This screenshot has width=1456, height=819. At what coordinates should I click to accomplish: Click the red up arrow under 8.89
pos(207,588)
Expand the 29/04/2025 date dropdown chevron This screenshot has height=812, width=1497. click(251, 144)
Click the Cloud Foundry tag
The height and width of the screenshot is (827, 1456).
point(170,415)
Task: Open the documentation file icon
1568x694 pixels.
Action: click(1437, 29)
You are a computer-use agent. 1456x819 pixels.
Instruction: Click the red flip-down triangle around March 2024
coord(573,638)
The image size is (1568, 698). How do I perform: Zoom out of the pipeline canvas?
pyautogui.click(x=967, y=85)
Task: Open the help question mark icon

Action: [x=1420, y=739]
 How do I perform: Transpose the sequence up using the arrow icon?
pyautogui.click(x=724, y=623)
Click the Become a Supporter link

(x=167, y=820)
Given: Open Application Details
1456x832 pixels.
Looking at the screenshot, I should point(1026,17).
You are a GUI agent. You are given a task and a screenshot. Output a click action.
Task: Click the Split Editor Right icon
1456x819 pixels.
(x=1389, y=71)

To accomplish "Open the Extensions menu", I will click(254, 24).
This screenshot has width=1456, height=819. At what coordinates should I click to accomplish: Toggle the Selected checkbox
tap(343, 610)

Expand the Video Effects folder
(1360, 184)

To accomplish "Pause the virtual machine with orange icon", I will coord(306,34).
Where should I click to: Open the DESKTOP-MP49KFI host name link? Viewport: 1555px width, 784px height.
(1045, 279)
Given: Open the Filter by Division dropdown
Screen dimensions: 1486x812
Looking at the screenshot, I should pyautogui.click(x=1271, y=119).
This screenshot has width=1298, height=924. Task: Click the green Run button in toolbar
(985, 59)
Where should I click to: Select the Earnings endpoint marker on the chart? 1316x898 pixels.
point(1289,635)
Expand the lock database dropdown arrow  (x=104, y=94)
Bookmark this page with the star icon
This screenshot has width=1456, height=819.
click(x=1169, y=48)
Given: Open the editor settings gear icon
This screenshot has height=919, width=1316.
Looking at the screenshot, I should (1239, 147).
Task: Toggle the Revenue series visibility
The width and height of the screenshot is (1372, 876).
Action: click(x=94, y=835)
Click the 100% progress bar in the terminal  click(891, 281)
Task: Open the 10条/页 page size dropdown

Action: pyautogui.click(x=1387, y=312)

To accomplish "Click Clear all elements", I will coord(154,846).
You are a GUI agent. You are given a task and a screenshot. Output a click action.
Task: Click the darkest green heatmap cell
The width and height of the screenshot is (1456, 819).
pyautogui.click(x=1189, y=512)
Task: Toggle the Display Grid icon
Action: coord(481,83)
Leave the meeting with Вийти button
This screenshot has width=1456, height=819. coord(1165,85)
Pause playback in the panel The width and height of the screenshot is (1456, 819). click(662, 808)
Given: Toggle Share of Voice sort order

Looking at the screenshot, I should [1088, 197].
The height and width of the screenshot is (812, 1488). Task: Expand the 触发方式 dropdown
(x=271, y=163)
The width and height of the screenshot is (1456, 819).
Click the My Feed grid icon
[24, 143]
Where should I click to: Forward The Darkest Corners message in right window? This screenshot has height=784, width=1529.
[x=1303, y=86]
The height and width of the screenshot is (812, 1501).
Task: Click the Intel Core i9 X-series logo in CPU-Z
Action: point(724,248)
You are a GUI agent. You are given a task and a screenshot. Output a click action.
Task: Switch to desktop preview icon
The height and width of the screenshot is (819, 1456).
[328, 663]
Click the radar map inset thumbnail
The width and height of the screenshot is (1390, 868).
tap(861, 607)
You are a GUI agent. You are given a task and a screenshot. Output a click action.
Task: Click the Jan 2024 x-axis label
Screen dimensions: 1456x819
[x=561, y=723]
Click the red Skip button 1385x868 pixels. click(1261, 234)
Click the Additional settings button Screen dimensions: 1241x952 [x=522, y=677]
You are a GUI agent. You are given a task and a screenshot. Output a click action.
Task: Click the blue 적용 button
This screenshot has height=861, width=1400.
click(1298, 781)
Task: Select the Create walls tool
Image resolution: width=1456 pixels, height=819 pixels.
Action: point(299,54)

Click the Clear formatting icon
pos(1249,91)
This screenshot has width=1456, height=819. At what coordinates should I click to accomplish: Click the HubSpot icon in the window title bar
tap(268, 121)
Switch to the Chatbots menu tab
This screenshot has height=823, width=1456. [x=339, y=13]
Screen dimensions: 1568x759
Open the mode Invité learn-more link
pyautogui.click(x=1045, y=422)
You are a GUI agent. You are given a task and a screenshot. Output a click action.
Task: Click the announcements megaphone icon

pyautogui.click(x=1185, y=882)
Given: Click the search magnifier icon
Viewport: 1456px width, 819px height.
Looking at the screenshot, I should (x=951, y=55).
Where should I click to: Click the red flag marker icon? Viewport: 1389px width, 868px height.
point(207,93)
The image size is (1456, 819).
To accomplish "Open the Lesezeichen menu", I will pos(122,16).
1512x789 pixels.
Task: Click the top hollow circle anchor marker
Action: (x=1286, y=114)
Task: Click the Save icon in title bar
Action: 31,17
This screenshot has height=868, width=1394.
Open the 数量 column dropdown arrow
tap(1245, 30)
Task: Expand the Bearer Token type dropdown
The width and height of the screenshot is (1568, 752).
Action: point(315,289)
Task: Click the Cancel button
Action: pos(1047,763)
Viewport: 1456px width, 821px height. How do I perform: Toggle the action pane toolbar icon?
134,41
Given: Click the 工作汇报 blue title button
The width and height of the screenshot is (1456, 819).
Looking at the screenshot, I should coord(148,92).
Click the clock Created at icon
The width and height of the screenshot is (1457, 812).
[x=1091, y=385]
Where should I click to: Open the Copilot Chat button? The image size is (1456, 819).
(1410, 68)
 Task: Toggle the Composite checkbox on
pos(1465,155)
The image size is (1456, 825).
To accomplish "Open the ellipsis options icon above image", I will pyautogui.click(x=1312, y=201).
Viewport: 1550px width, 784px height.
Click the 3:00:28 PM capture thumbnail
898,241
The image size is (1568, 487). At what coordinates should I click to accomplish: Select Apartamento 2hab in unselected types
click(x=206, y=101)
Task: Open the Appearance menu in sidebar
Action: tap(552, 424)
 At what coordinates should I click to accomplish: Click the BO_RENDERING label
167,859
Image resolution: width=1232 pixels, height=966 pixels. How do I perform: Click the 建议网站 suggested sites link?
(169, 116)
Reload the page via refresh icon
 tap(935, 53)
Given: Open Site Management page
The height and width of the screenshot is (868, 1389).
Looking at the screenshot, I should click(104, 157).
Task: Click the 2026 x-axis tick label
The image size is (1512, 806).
-*-
• **TASK DETAILS**
Repeat the listing above exactly, line for line.

• **ANSWER SECTION**
This screenshot has width=1456, height=819. At what coordinates should I click to accomplish: Click the red up arrow under 8.89
pos(207,588)
Expand the 29/04/2025 date dropdown chevron This screenshot has height=812, width=1497. click(251, 144)
Click the Cloud Foundry tag
The height and width of the screenshot is (827, 1456).
point(170,415)
Task: Open the documentation file icon
1568x694 pixels.
Action: click(1437, 29)
You are a computer-use agent. 1456x819 pixels.
Instruction: Click the red flip-down triangle around March 2024
coord(573,638)
The image size is (1568, 698). How do I perform: Zoom out of the pipeline canvas?
pyautogui.click(x=967, y=85)
Task: Open the help question mark icon

Action: [x=1420, y=739]
 How do I perform: Transpose the sequence up using the arrow icon?
pyautogui.click(x=724, y=623)
Click the Become a Supporter link

(x=167, y=820)
Given: Open Application Details
1456x832 pixels.
Looking at the screenshot, I should point(1026,17).
You are a GUI agent. You are given a task and a screenshot. Output a click action.
Task: Click the Split Editor Right icon
1456x819 pixels.
(x=1389, y=71)

To accomplish "Open the Extensions menu", I will click(254, 24).
This screenshot has width=1456, height=819. At what coordinates should I click to accomplish: Toggle the Selected checkbox
tap(343, 610)

Expand the Video Effects folder
(1360, 184)

To accomplish "Pause the virtual machine with orange icon", I will coord(306,34).
Where should I click to: Open the DESKTOP-MP49KFI host name link? Viewport: 1555px width, 784px height.
(1045, 279)
Given: Open the Filter by Division dropdown
Screen dimensions: 1486x812
Looking at the screenshot, I should pyautogui.click(x=1271, y=119).
This screenshot has width=1298, height=924. Task: Click the green Run button in toolbar
(985, 59)
Where should I click to: Select the Earnings endpoint marker on the chart? 1316x898 pixels.
point(1289,635)
Expand the lock database dropdown arrow  (x=104, y=94)
Bookmark this page with the star icon
This screenshot has width=1456, height=819.
click(x=1169, y=48)
Given: Open the editor settings gear icon
This screenshot has height=919, width=1316.
Looking at the screenshot, I should (1239, 147).
Task: Toggle the Revenue series visibility
The width and height of the screenshot is (1372, 876).
Action: click(x=94, y=835)
Click the 100% progress bar in the terminal  click(891, 281)
Task: Open the 10条/页 page size dropdown

Action: pyautogui.click(x=1387, y=312)

To accomplish "Click Clear all elements", I will coord(154,846).
You are a GUI agent. You are given a task and a screenshot. Output a click action.
Task: Click the darkest green heatmap cell
The width and height of the screenshot is (1456, 819).
pyautogui.click(x=1189, y=512)
Task: Toggle the Display Grid icon
Action: coord(481,83)
Leave the meeting with Вийти button
This screenshot has width=1456, height=819. coord(1165,85)
Pause playback in the panel The width and height of the screenshot is (1456, 819). click(662, 808)
Given: Toggle Share of Voice sort order

Looking at the screenshot, I should [1088, 197].
The height and width of the screenshot is (812, 1488). Task: Expand the 触发方式 dropdown
(x=271, y=163)
The width and height of the screenshot is (1456, 819).
Click the My Feed grid icon
[24, 143]
Where should I click to: Forward The Darkest Corners message in right window? This screenshot has height=784, width=1529.
[x=1303, y=86]
The height and width of the screenshot is (812, 1501).
Task: Click the Intel Core i9 X-series logo in CPU-Z
Action: point(724,248)
You are a GUI agent. You are given a task and a screenshot. Output a click action.
Task: Switch to desktop preview icon
The height and width of the screenshot is (819, 1456).
[328, 663]
Click the radar map inset thumbnail
The width and height of the screenshot is (1390, 868).
tap(861, 607)
You are a GUI agent. You are given a task and a screenshot. Output a click action.
Task: Click the Jan 2024 x-axis label
Screen dimensions: 1456x819
[x=561, y=723]
Click the red Skip button 1385x868 pixels. click(1261, 234)
Click the Additional settings button Screen dimensions: 1241x952 [x=522, y=677]
You are a GUI agent. You are given a task and a screenshot. Output a click action.
Task: Click the blue 적용 button
This screenshot has height=861, width=1400.
click(1298, 781)
Task: Select the Create walls tool
Image resolution: width=1456 pixels, height=819 pixels.
Action: point(299,54)

Click the Clear formatting icon
pos(1249,91)
This screenshot has width=1456, height=819. At what coordinates should I click to accomplish: Click the HubSpot icon in the window title bar
tap(268, 121)
Switch to the Chatbots menu tab
This screenshot has height=823, width=1456. [x=339, y=13]
Screen dimensions: 1568x759
Open the mode Invité learn-more link
pyautogui.click(x=1045, y=422)
You are a GUI agent. You are given a task and a screenshot. Output a click action.
Task: Click the announcements megaphone icon

pyautogui.click(x=1185, y=882)
Given: Click the search magnifier icon
Viewport: 1456px width, 819px height.
Looking at the screenshot, I should (x=951, y=55).
Where should I click to: Click the red flag marker icon? Viewport: 1389px width, 868px height.
point(207,93)
The image size is (1456, 819).
To accomplish "Open the Lesezeichen menu", I will pos(122,16).
1512x789 pixels.
Task: Click the top hollow circle anchor marker
Action: (x=1286, y=114)
Task: Click the Save icon in title bar
Action: 31,17
This screenshot has height=868, width=1394.
Open the 数量 column dropdown arrow
tap(1245, 30)
Task: Expand the Bearer Token type dropdown
The width and height of the screenshot is (1568, 752).
Action: point(315,289)
Task: Click the Cancel button
Action: pos(1047,763)
Viewport: 1456px width, 821px height. How do I perform: Toggle the action pane toolbar icon?
134,41
Given: Click the 工作汇报 blue title button
The width and height of the screenshot is (1456, 819).
Looking at the screenshot, I should coord(148,92).
Click the clock Created at icon
The width and height of the screenshot is (1457, 812).
[x=1091, y=385]
Where should I click to: Open the Copilot Chat button? The image size is (1456, 819).
(1410, 68)
 Task: Toggle the Composite checkbox on
pos(1465,155)
The image size is (1456, 825).
To accomplish "Open the ellipsis options icon above image", I will pyautogui.click(x=1312, y=201).
Viewport: 1550px width, 784px height.
Click the 3:00:28 PM capture thumbnail
898,241
The image size is (1568, 487). At what coordinates should I click to accomplish: Select Apartamento 2hab in unselected types
click(x=206, y=101)
Task: Open the Appearance menu in sidebar
Action: tap(552, 424)
 At what coordinates should I click to accomplish: Click the BO_RENDERING label
167,859
Image resolution: width=1232 pixels, height=966 pixels. How do I perform: Click the 建议网站 suggested sites link?
(169, 116)
Reload the page via refresh icon
 tap(935, 53)
Given: Open Site Management page
The height and width of the screenshot is (868, 1389).
Looking at the screenshot, I should click(104, 157).
Task: Click the 2026 x-axis tick label
The image size is (1512, 806).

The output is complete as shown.